5.ゲームは大団円を迎えました
目の前に巨人が立ちはだかった。手にした岩を振りかぶり投げつける。
その先に居るフィンを庇うように、ティアラは体当たりをした。寸前で岩をすり抜け二人は地面に転がった。
「一度退却だ!」
ミカエルの言葉に反応して体を起こす。足を痛めた様子のフィンに肩を貸してティアラは岩陰に隠れた。
「すみません。私は戦闘では役立たたずです」
悔しそうに顔を歪ませるフィン・バルグは学者なのだ。魔物討伐の作戦を立てたり、攻撃方法を教えてくれる役割を担っている。
「あなたには、あなたの役割があるわ。ここまで来れたのもフィンの作戦のおかげだもの」
フィンを励まし、カバンからラウルの薬草を取り出した。
本来は煎じて飲むのだが、この状況では難しい。手ですりつぶして直に怪我の場所に塗りつける。

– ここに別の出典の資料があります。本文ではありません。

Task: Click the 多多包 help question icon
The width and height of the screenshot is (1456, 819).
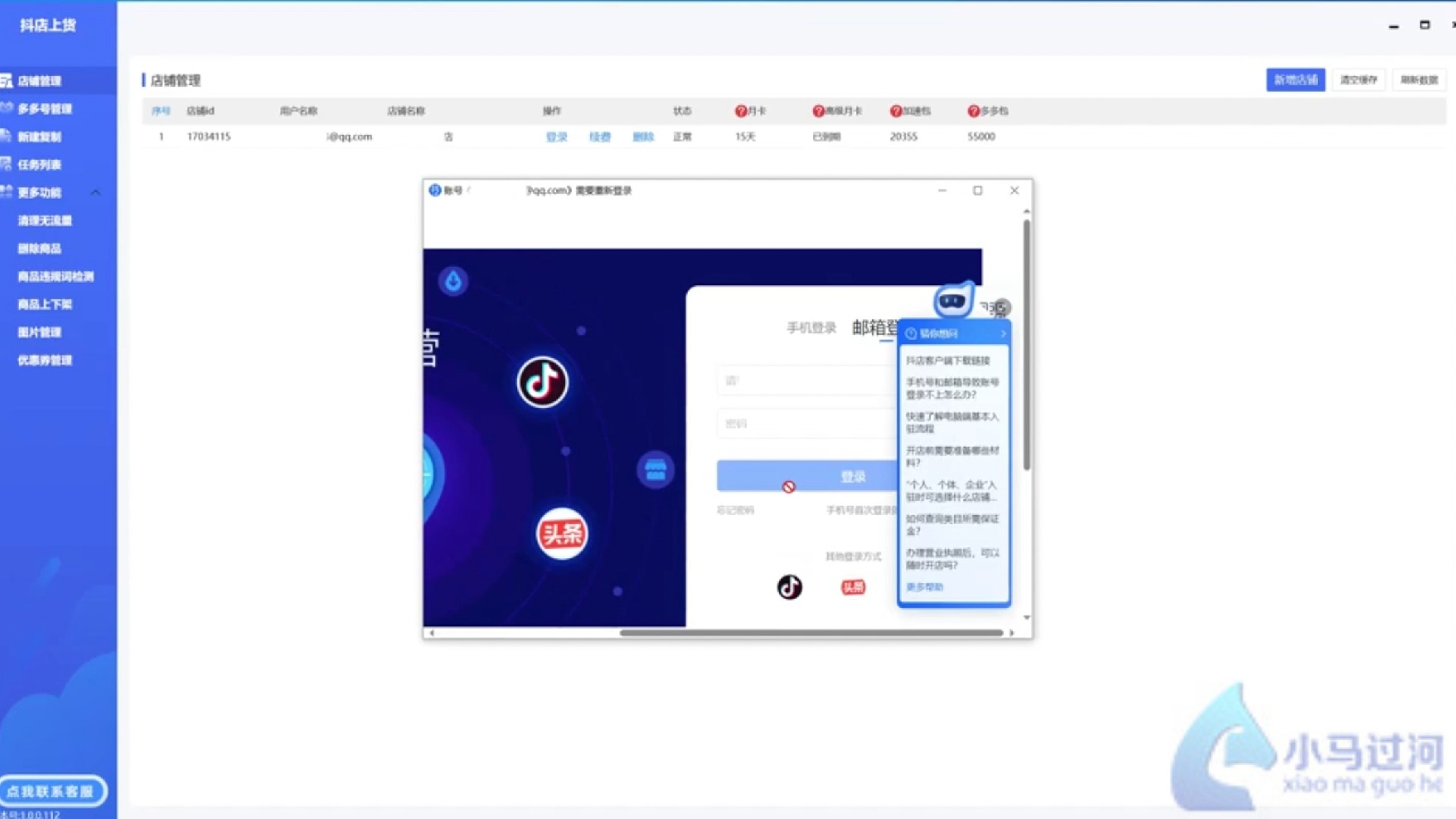Action: click(x=974, y=111)
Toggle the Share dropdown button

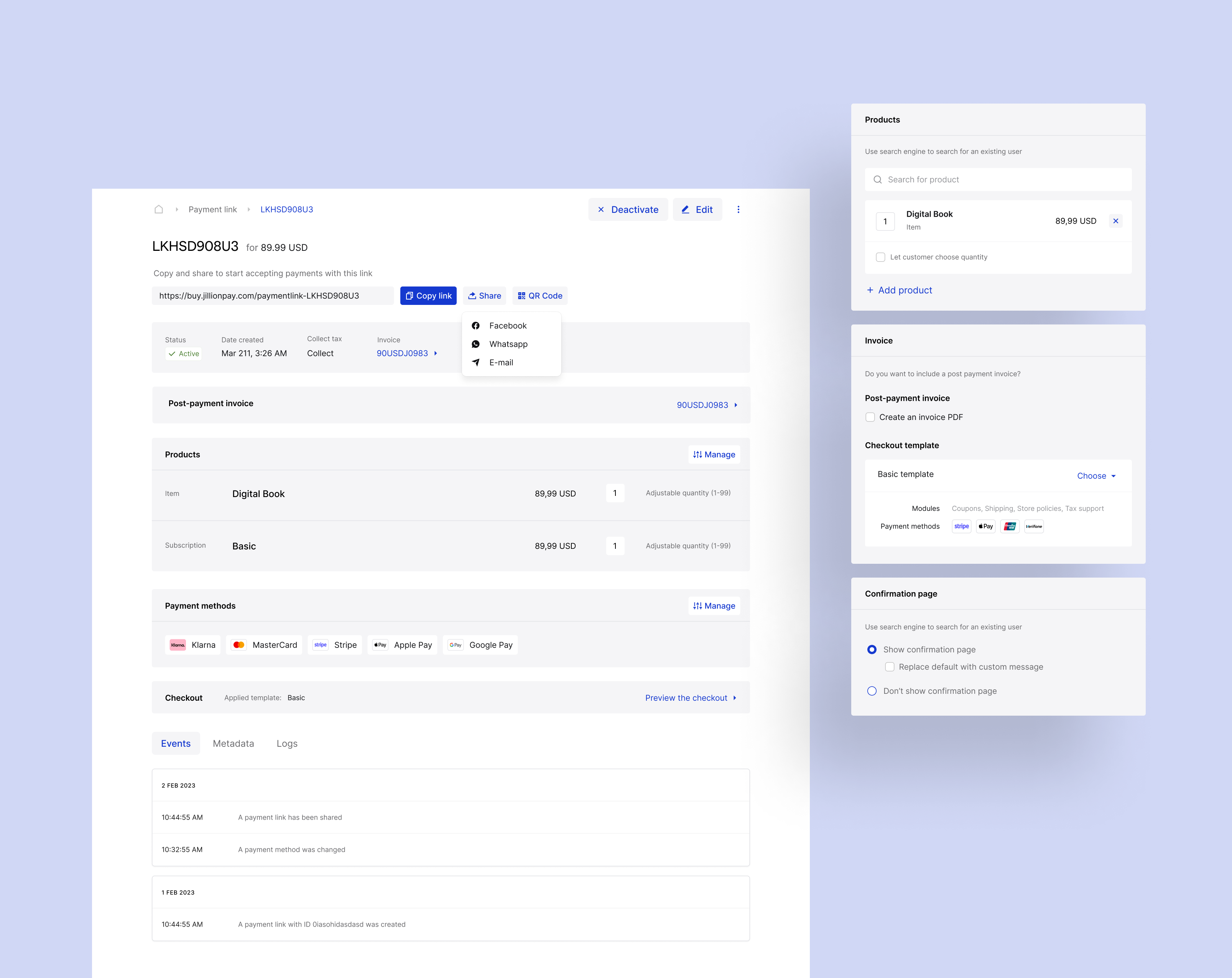point(484,296)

「これでしばらくは動けるはずよ。はやくミカエル殿下のところに行って。体勢を立てなおして攻撃を再開するの!」
「わかりました」
フィンを見送り、ティアラは岩陰に息を潜める。
この後は、フィンの作戦で総攻撃をかけて巨人が倒れて闘いは終わる。
そして、ティアラはその後に起こることに注意を向けていた。
ミカエルの号令で、体勢を立て直し総攻撃が始まった。足の腱を切られた巨人が片膝をつく。

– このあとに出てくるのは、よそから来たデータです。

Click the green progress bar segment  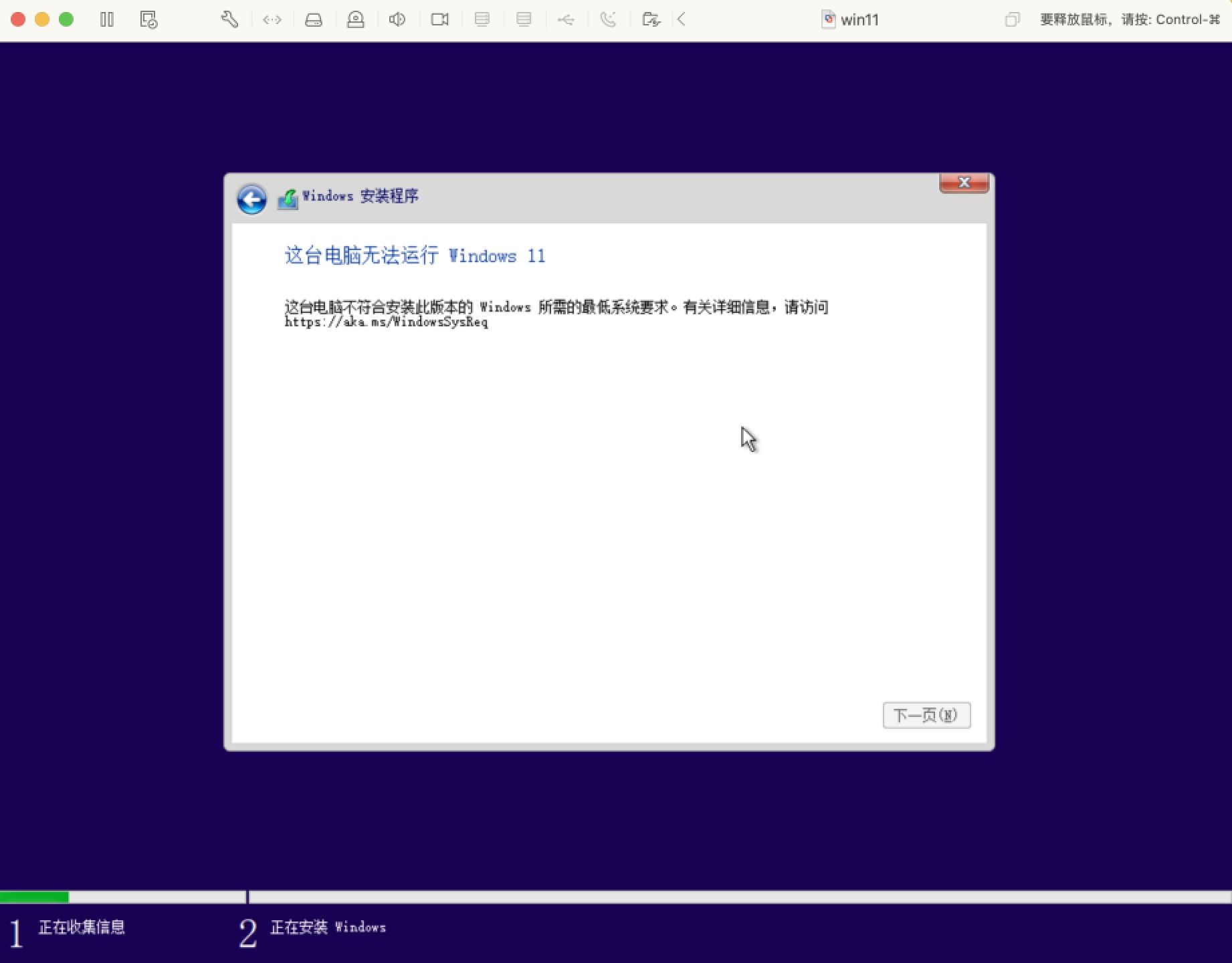coord(35,897)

そのまま首を落とすところを見届けた瞬間、ティアラは岩から飛び出した。
(ボスキャラが倒された後。雑魚キャラ達の一矢報いる捨て身作戦!)
知らずに挑めば、一回目は必ず死ぬはめになるのだ。
「やり直しなんて出来ないから!」
思いっきり跳躍して、巨人の上に立つミカエルの頭上を飛び越えた。
その時、対面から飛び出してきたオークを真っ二つに斬り炸く。そのまま体を捻って弓を構えて矢を放つ。
(オークが一。二、三、四!)
着地と同時に、次の場所へと跳躍する。
「これで、最後よ!」
巨人の脇に立つゲイルの背中に降り立ち、剣を構えれば最後のオークの一撃を止めた。
「くっ」
本当は頭に一撃振り下ろすのが最適解だった。
力比べになればティアラに勝ち目はない。
「ぎゃあああ」
目の前のオークが断末魔をあげて倒れてきた。慌てて避けると、その背後にはミカエルが剣を構えて立っていた。
「ティアラ。無事か?」
「うん。なんとか」
ゆっくりと、雲が動き光柱がさす。
その光を避けるかのように、辺り一面に広がる霧がひいていった。森は以前の明るさを徐々に取り戻していくのだった。
(終わったのね――)
―― ミストルティンの森と城塞都市ヴェルザンを襲った大災は、ミカエル王子率いる討伐隊により根絶された ――
□□□
帰りの道中、話題はティアラの最後の攻防戦で持ちきりだった。
「どうして、あの攻撃を見破ることができたんだ?」
しつこいミカエルの追求を交わす理由を、ティアラは必死に探していた。
(えーん。攻略情報だなんて言えないよ。しかも知ってても完璧に防げなかったし)
「うーん。私ってハーフエルフだから。俊敏さとか感知能力とかが人よりも敏感なのよ。きっと!」
人外を理由に乗り切った。その理由を聞いたメンバー全員が何やら神妙な面持ちになったことに、ティアラは気付かない。
気持ちの良い風が肌に触れる。こんな香りの風は何ヶ月ぶりだったろうか。
全てが元に戻ったこの世界で、やりたいことは一つだけだった。
(戻ったら、ラウル様に告白するの)
その為には、城塞都市ヴェルザンに戻るまでに起こるかもしれない告白イベントを避ける必要がある。
ティアラは周囲に気を付けながら、最後の難関を潜り抜けるのだった。